И. Холин называл себя сатириком, Г. Сапгир, избегая каких-либо определений, тем не менее, отмечал «бредовость», «балаганность» своих ранних стихов. Но, как бы там ни было, к их стихам надолго пристало определение «барачная поэзия».

Впрочем, при всем различии поэтик, нечто похожее можно обнаружить и в стихах Я. Сатуновского. Говоря о своих пристрастиях (а стихотворения его, по наблюдению Г. Айги, есть «реплики», зафиксированная на бумаге речь, не героев, но самого поэта – диалог его с собой), Я. Сатуновский, опять-таки, называет точные адреса:

 

До чего мне нравятся озорные девки,
что прилюдно драются в речке возле церкви,
так что поп
с молитвою
путает «едриттвою».

До чего мне нравится здешняя природа,
и сыны, и дочери здешнего народа –
Монино,
Железнодорожная,
Перово.

 

Это все те же барачные поселки и станции, тот же гротескный мир, где живут отнюдь не гротескные люди, сколь бы ни казались причудливыми их слова и действия.

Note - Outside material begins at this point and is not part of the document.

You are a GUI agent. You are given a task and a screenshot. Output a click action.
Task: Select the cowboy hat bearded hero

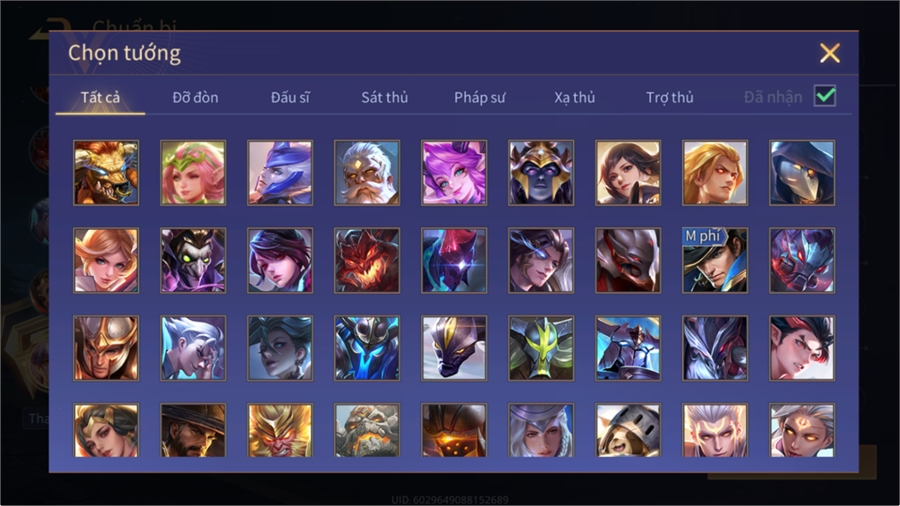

В точном смысле слова «лианозовский период» закончился в 1965 году, когда О. Рабин и В. Кропивницкая переехали в Москву. Но дружеские связи не распались, встречи продолжались, хотя адрес их, также запечатленный в стихах – дом № 8 невдалеке от Преображенской площади – изменился. При этом в своих литературных поисках поэты-«лианозовцы» все дальше уходили друг от друга. Художники с самого начала работали в разных манерах и даже, полемически заостряя проблему, один из них как-то заявил: «Нас объединяет только несвобода, в ином случае мы были бы врагами, настолько у нас разное понимание искусства и мировосприятие».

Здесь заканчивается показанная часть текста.